The second you get married it is likely that most people will start asking the most annoying question ever, “when are you having a baby?” When you are dating someone you will be ask when the engagement is, when your married you will be asked when your having a baby, and when you have a baby you will be asked when your having another. ITS NUTS PEOPLE. I know it can be a topic of conversation or you may feel that it’s the burning question to ask, but don’t.
My husband and I tried for over a year to get pregnant. We thought we were having fertility issues, we got put on the list for IVF and it was an extremely stressful time in our lives. The last thing we wanted was people asking us was when we were going to have children, and as you can imagine, we were asked this questions ALL the time. There were times were I had to leave the room and go cry in a bathroom because the question made me feel so bothered. Eventually when all tests came back good and I had completed cycle monitoring, our issue was that I ovulated extremely late. Thankfully I was able to get pregnant but being asked this question at almost every function I attended was extremely frustrating. You don’t know what a couple is dealing with and in my opinion this question is not appropriate and can make a situation very uncomfortable.
One of the reasons I wanted to write this post is because lately the only question people ask me now is “when are you having another baby?”. ANOTHER BABY? I feel like my son just flew out of my vagina and I am suppose to be planning another baby?. I know when family and friends ask it comes from a loving place, but Im hardly out of the infant stage with my son and when I get asked the question it makes me feel like I want to scream.
The truth is we are not sure if we want another child but of course that is not the “ideal” answers others want to hear.
Whatever answer I have there is always a remark.
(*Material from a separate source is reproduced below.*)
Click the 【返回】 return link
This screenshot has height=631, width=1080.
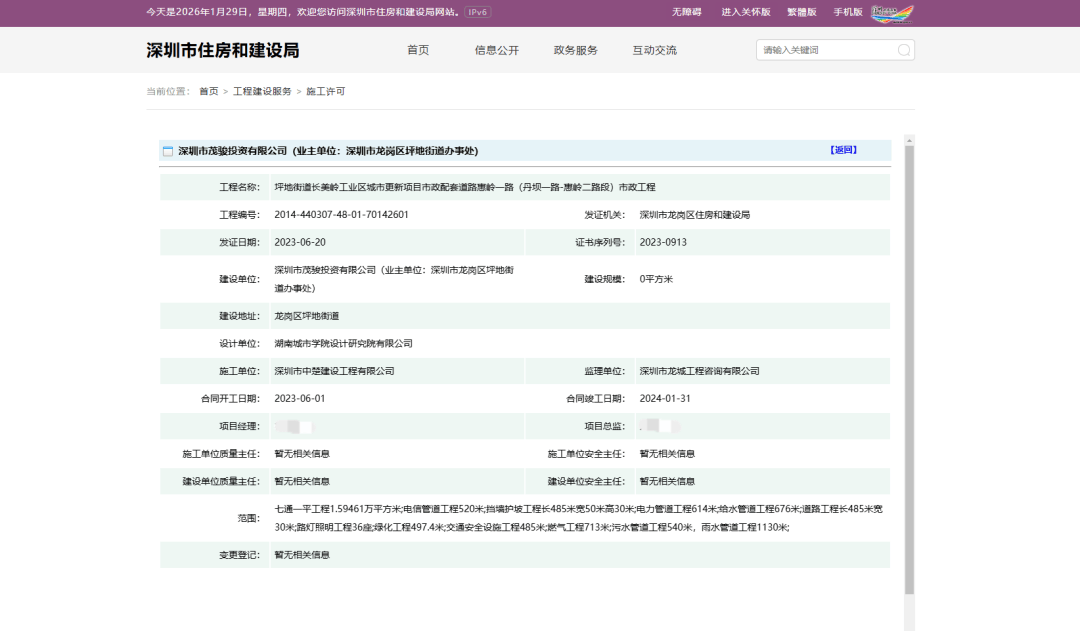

If I say I don’t want another child, we get the only child speech, If I say we are waiting, I get the we aren’t young anymore speech. My real answer wants to be… how dare you ask me that question and please keep your comments and opinions to yourself. But of course I don’t say that, but I have found some ways to avoid the answer. I was blessed to have some of my best friends have children around the same time as me and we all get bombarded with this question and feel the same about it.
If your that person who just cant resist asking the question, here is why you should not:
- The couple could be suffering from fertility issues and may be working through them. This will cause added stress to their already stressful situation.
- 1 in 6 couples suffer from fertility issues.
- The couple may already know they cant have children and this could be a really sensitive issue.
- There may be genetic or health concerns that may make the couples decision to have children more difficult.
- The couple may simply not want children and are happy with their current situation. There is no need to make someone feel guilty for deciding they are happy without kids.
- Having a child is very personal and what you may think is right does not apply to everyone.
Here are some answers I have used that I find work to shut the question down without getting into detail or getting mad and defensive:
- Simply answer back, “great question” laugh and walk away.
- If you are trying like I was I would answer: ” we are trying thanks for asking” I used this one all the time and it makes the other person realize they need to shut up.
- “Ask me again in a few years” – change topic
- Another thing I say is ” I dunno we will see”.
We all need to remember a few things. Firstly, times have changed. The pressure for woman today is insane. We are expected to have an education, have a career, get married and have a child, raise that child and continue to maintain a career. It’s a daily balancing act and if a woman wants to focus on only on her career, amen. Sometimes we just can’t or don’t want to do it all and that is ok.
Secondly, lets face it thing are expensive. To be able to purchase a home is almost impossible, and if you are lucky enough to have a home the reality is that expenses are high and most of us are working to pay for our things. Having a baby is expensive and the expenses just keep increasing as the baby grows. I am in the daycare stage now and let me tell you, it’s not cheap.
Lastly, lets not forget that infertility is a huge problem. The fertility business is booming and that does not mean good things for us. Its unfortunate but its a reality of what we are dealing with.
Let me leave you with this final point. No one actually needs one of the reasons I listed above to not want to have a child or to only have one. Children are amazing and a true blessing but they aren’t for everyone.
Think before you ask, or how about we make everyone happy and just don’t ask at all.